Question

The product of three numbers in G.P. is 125 and the sum of their products taken in pairs is \[87\frac{1}{2}\] . Find them.

Answer 1

Let the required numbers be \[\frac{a}{r},\text {  a and ar } .\] Product of the G.P. = 125

\[\Rightarrow a^3 = 125 \]

\[ \Rightarrow a = 5\]

Sum of the products in pairs = \[87\frac{1}{2} = \frac{175}{2}\]

\[\Rightarrow \frac{a}{r} \times a + a \times ar + ar \times \frac{a}{r} = \frac{175}{2}\]

\[ \Rightarrow \frac{a^2}{r} + a^2 r + a^2 = \frac{175}{2}\]

\[\text {Substituting the value of a }\]

\[ \Rightarrow \frac{25}{r} + 25r + 25 = \frac{175}{2}\]

\[ \Rightarrow 50 r^2 + 50r + 50 = 175r\]

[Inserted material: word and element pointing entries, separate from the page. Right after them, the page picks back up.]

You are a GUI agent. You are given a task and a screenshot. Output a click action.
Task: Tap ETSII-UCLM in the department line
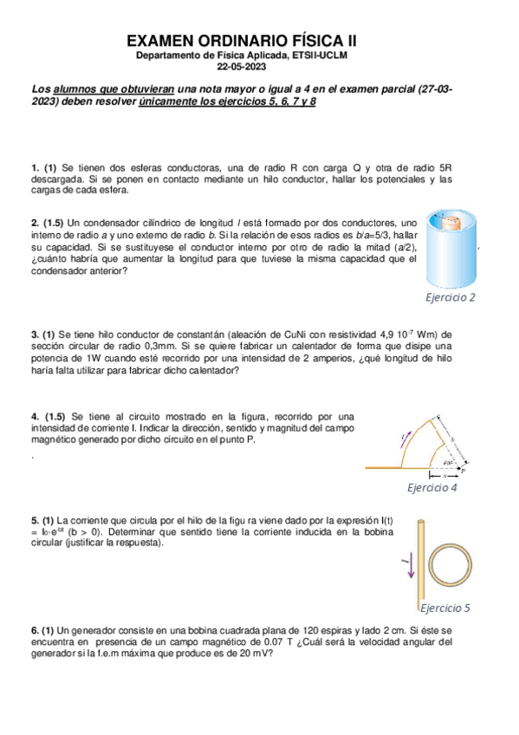(317, 55)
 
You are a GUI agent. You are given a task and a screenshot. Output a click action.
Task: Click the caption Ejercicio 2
(450, 297)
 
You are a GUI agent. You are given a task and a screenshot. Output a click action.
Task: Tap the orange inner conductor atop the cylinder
(449, 222)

\[ \Rightarrow 50 r^2 - 125r + 50 = 0\]

\[ \Rightarrow 25(2 r^2 - 5r + 2) = 0\]

\[ \Rightarrow 2 r^2 - 4r - r + 2 = 0\]

\[ \Rightarrow 2r(r - 2) - 1(r - 2) = 0\]

\[ \Rightarrow (2r - 1)(r - 2) = 0\]

\[ \therefore r = \frac{1}{2}, 2\]

Hence, the G.P. for a = 5 and r = \[\frac{1}{2}\] is 10, 5 and \[\frac{5}{2}\] .

And, the G.P. for a = 5 and r = 2 is \[\frac{5}{2}\] , 5 and 10.